Hi folks from heresy online

I'm creating this thread to speak of a fan film I shot in August.
To answer the first question you'll ask : yes, I asked GW. And i finally got their answer : we won't support this. But if you wanna do your stuff, just do it, and if we don't like it or have any trouble with it, we'll send you our assassins and Damnatuse you.
So we shot it. It's should be 9 minutes length, and here is the pitch :

_As Dante IV is being on the verge of Exterminatus, veteran Dark Angel sergent Orias departs on a suicide mission to gather some intel..._

Exterminatus, as it is the name, as been shot with a RED camera, for a budget of 20k€. Starring legendary MMA champion and actor Jerome Le Banner as Orias and MMA champion Jess Liaudin as Judge Garret. Even if the filming was in France, Exterminatus has been shot in English.

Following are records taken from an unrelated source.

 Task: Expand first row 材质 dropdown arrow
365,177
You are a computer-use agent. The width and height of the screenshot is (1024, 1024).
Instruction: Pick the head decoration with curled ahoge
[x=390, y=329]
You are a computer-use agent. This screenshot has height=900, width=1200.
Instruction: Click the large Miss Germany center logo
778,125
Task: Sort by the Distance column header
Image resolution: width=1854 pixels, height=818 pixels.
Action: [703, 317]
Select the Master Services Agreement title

We're currently editing the film, but it won't be relased soon, as we got a huge postproduction to come, as nearly all needs aditionnal SFX.
We still are working on a teaser, that will at last show the space marine armour we designed...
Here under will you find a few pics on set.

You may follow the last updates on the project in french on my personnal website or in english on the facebook page.

Feel free to ask any question.

A few pics on set (which is different from how the final film will really look...)

Orias in his spaceship room









Closer look on Orias back :











And judge garrat


----------



## Haskanael (Jul 5, 2011)

this looks quite promising


----------



## Durant (Aug 24, 2011)

We all eagerly await to see the suits...

Make or break moment methinks.


----------



## bitsandkits (Mar 18, 2008)

good luck, i hope GW allow this to be released but sadly if history has taught us anything they wont.


----------



## Durant (Aug 24, 2011)

As long as they do not use any GW logo's (W40k, Imperial eagles etc) I would think these guys can do it.

Space Marines and Inquisitors have been around a lot longer than GW, and the term Dark Angel has been used for both a film and a TV series so using those shouldn't be an issue.

If they keep it generec enough, we all KNOW its W40k, they just don't present it that way.


----------



## stevey293 (Aug 16, 2011)

Theres a pic of a marine off the french site. Looks pretty amazing to me. GW should be offering you a job.


----------



## bebealien (Oct 13, 2011)

The pic is not ours. We picked it on another website. Can't remember the artist name.


----------



## Weapon (Mar 5, 2009)

Should've used Hulk Hogan imo

"HULKAMANIA IS GONNA LAY DOWN SOME OLD SCHOOL PAIN ON THESE HERETICS FOR THE EMPEROR, BROTHER!"

*Leg drops Abaddon*


----------



## bebealien (Oct 13, 2011)

Jerome Le Banner is a good choice too. You'll see...


----------



## Weapon (Mar 5, 2009)

Pfft, is he "THE MOST ELECTRIFYING MAN IN SPORTS ENTERTAINMENT TODAY?"


----------



## Dave T Hobbit (Dec 3, 2009)

Weapon said:


> Pfft, is he "THE MOST ELECTRIFYING MAN IN SPORTS ENTERTAINMENT TODAY?"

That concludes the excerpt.